▸ Things to do:
1. From the page on Linux aboard a small satellite, extract the passage that begins at the words "In the HSI, the" and stops after "was developed independently.".
2. Copy the rows exactly, beginning at the line that has "Screen dimensions: 1146x842" and stopping at the end of the rows. Leave the pictures out of your answer.

▸ Page excerpt:

>>>

Linux on a Small Satellite
The core Copperfield-2 payload processor provides two key functions for the mission. First, it is a sensor system that receives sensed data, processes the data and interacts with onboard communications equipment to transmit the results to other sensors and ground stations. Secondly, it serves as a general-purpose computer system that provides the infrastructure for storage and data handling. In fact, multiple general-purpose processors are part of the Copperfield-2 payload, each communicating by way of an Ethernet network. A COTS Ethernet switch serves as the center of the star Ethernet architecture.
Table 1. TacSat-1 Copperfield-2 Ethernet-Connected Embedded Systems
|High-Speed Interface (HSI)||Bright Star Engineering (custom adapter board)||Linux 2.4 custom distribution||PowerPC MPC823|
|IDM UHF Modem||Innovative Concepts||Proprietary||PowerPC 860|
|Copperfield-2 MR.DIG Card||Aeronix/NRL||Linux 2.4 custom distribution (DENX ELDK-based)||PowerPC PowerQuicc II 8260|
|RF Front End Controller||Bright Star Engineering (custom adapter board)||Linux 2.4 custom distribution||StrongARM SA1110|
To capitalize on the Ethernet, TCP/IP, standards-based architecture of the UAV payload while remaining compatible with the satellite bus' legacy OX.25 interfaces—which provide a means for downlinking science data and state-of-health telemetry—a different embedded computer module was designed specifically to serve as the bridge. This module is called the high-speed interface (HSI) and provides a 2MB synchronous serial bus connected to the spacecraft communication controller. The HSI hardware is implemented as a combination of FPGA hardware and a BSE ipEngine general-purpose PowerPC 823 embedded processor.
In the HSI, the FPGA provides the hardware necessary to meet timing requirements for the data link, decoupling the processor from the synchronous data link. The PowerPC runs a Linux 2.4-based kernel, and the HSI FPGA interface is implemented as a standard Linux device driver. No special real-time extensions are used, and a Linux-based application provides the interface between the TCP/IP networking stack, using standard protocols and the device driver implementation. The HSI system allows multiple processes and Ethernet-connected computers to access the data stream sent to the spacecraft. The PowerPC communications controller on the Copperfield-2 processor easily could have handled the HSI tasks on TacSat-1. However, due to the extremely limited availability of hardware and the desire to increase parallel development opportunities, this interface was developed independently.

<<<

▸ Records provided:
>>>

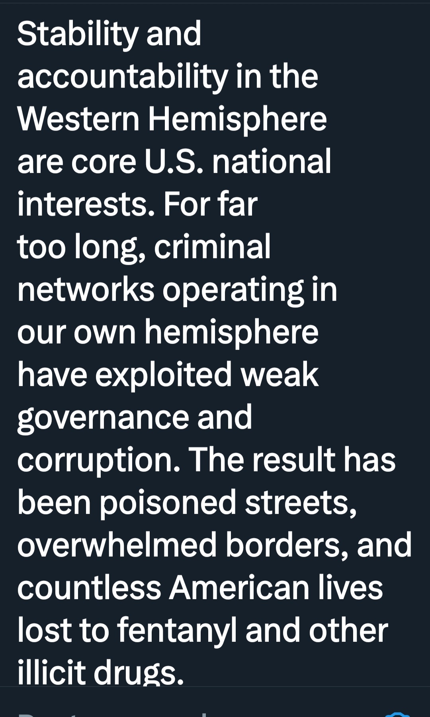
Task: Tap the word "poisoned" in the post
Action: 168,503
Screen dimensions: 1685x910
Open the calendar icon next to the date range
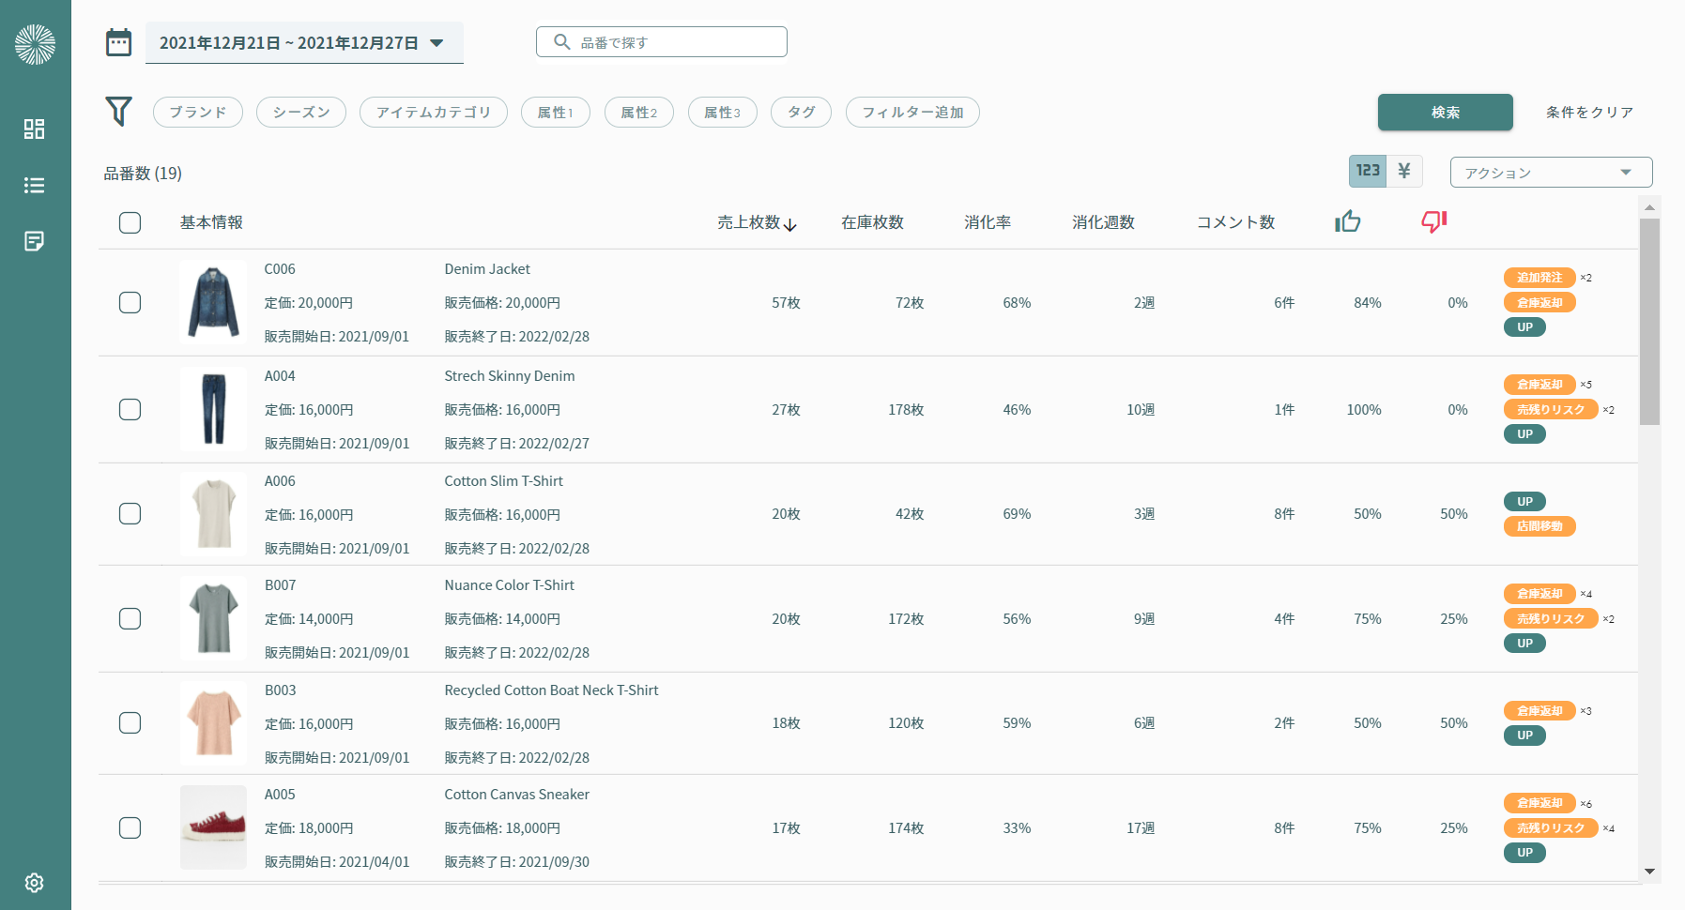[119, 42]
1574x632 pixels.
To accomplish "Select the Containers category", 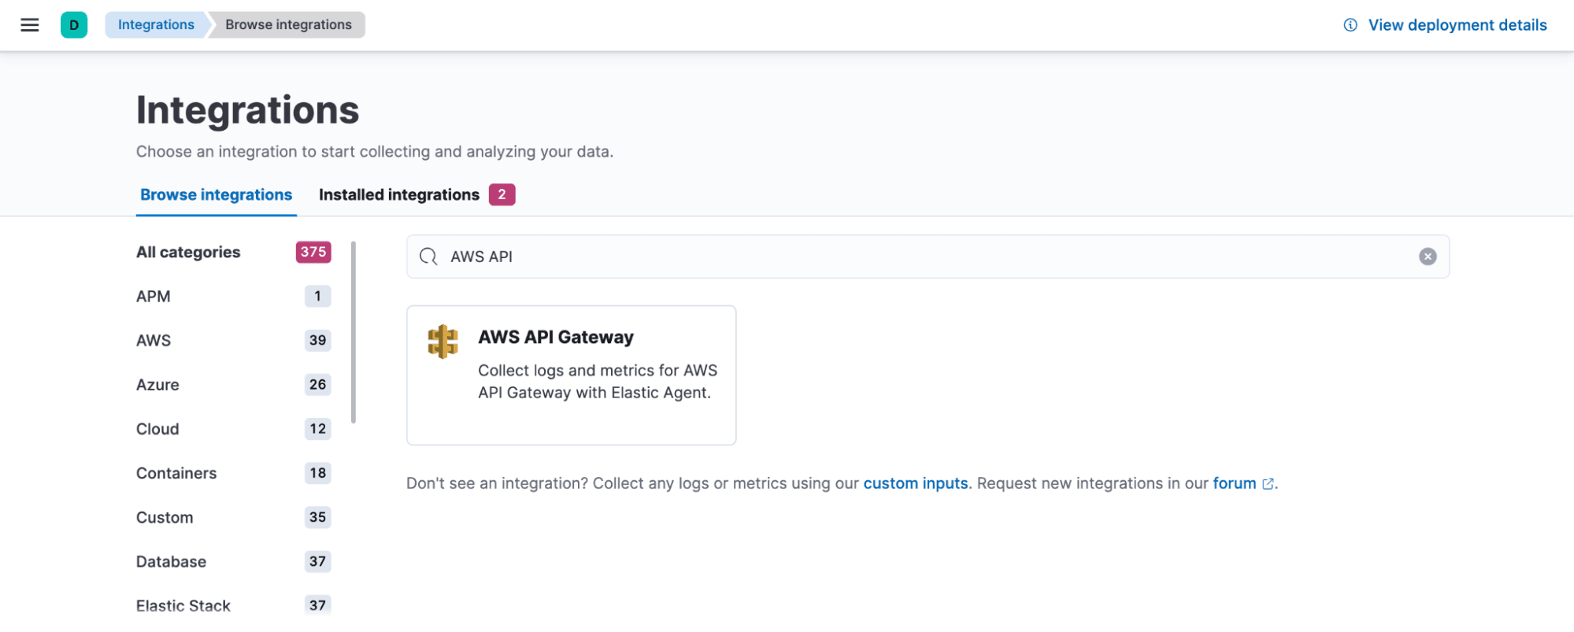I will [176, 473].
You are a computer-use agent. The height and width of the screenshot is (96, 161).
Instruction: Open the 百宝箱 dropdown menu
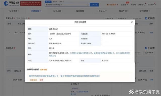[124, 5]
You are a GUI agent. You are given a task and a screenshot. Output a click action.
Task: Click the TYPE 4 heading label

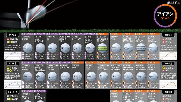pos(13,35)
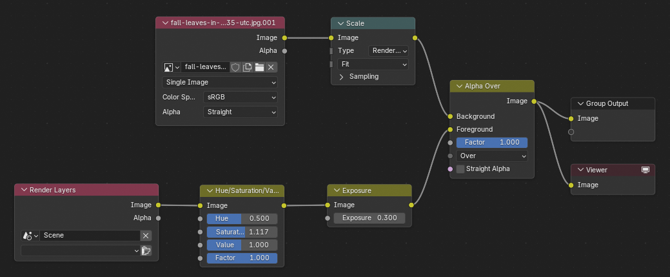Click the Viewer node monitor icon
The width and height of the screenshot is (670, 277).
[645, 170]
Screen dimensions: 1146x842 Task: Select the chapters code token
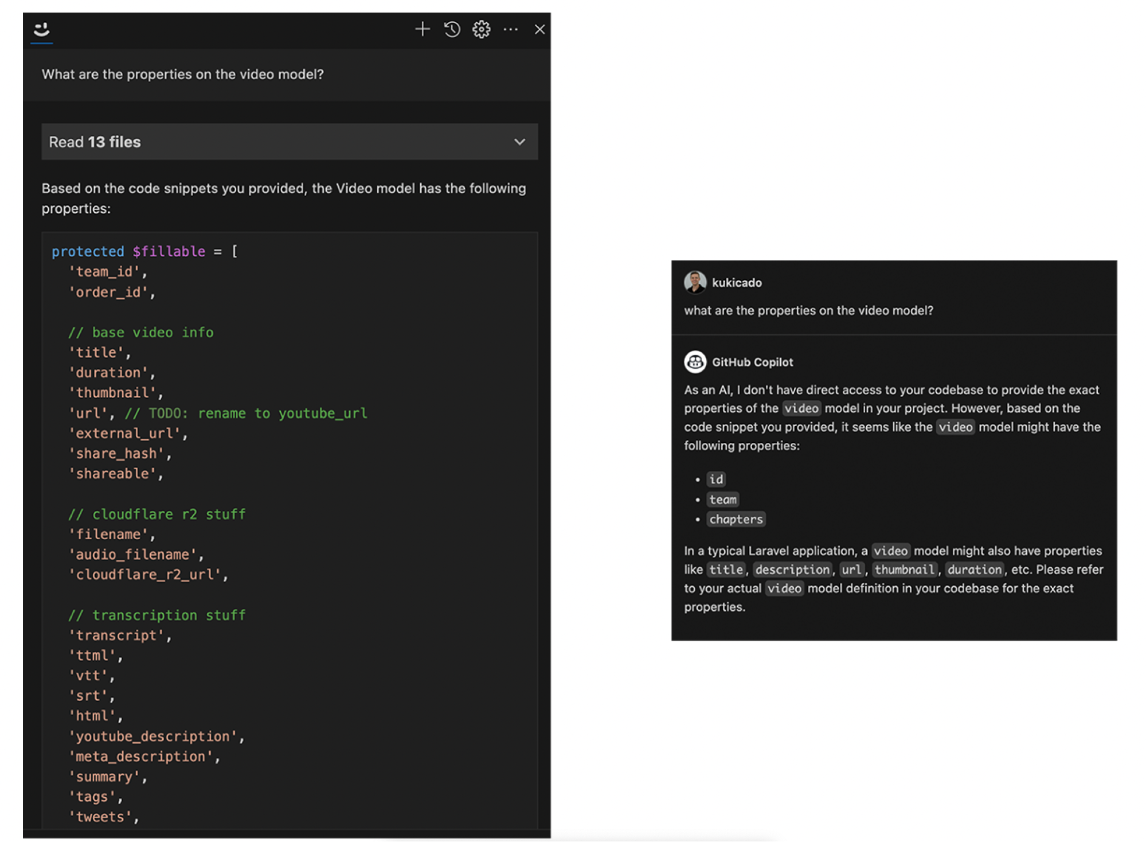pyautogui.click(x=736, y=519)
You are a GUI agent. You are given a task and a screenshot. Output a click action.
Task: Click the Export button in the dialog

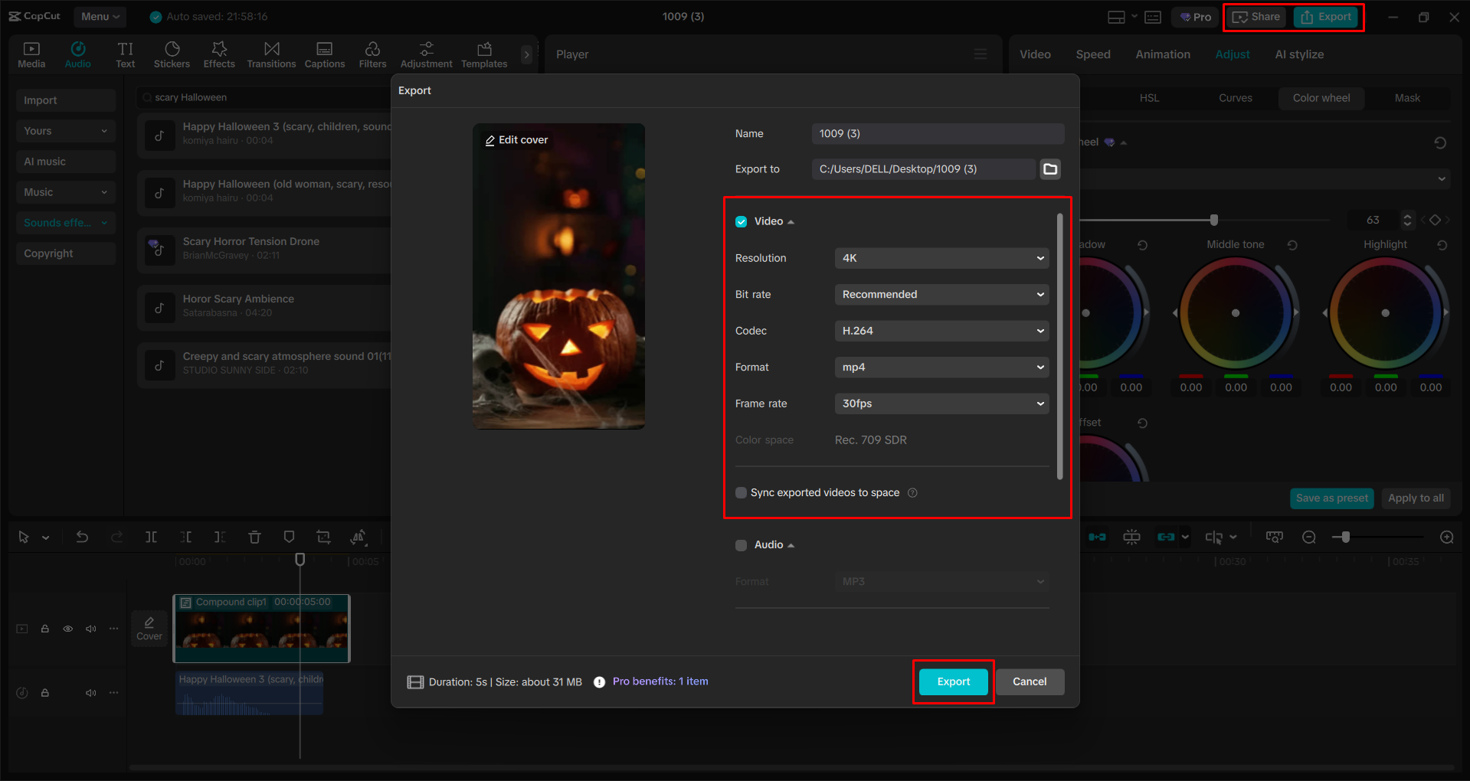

<<<

▸ Responses for each task:
1.
In the HSI, the FPGA provides the hardware necessary to meet timing requirements for the data link, decoupling the processor from the synchronous data link. The PowerPC runs a Linux 2.4-based kernel, and the HSI FPGA interface is implemented as a standard Linux device driver. No special real-time extensions are used, and a Linux-based application provides the interface between the TCP/IP networking stack, using standard protocols and the device driver implementation. The HSI system allows multiple processes and Ethernet-connected computers to access the data stream sent to the spacecraft. The PowerPC communications controller on the Copperfield-2 processor easily could have handled the HSI tasks on TacSat-1. However, due to the extremely limited availability of hardware and the desire to increase parallel development opportunities, this interface was developed independently.

2.
Screen dimensions: 1146x842 Task: Select the chapters code token
pyautogui.click(x=736, y=519)
You are a GUI agent. You are given a task and a screenshot. Output a click action.
Task: Click the Export button in the dialog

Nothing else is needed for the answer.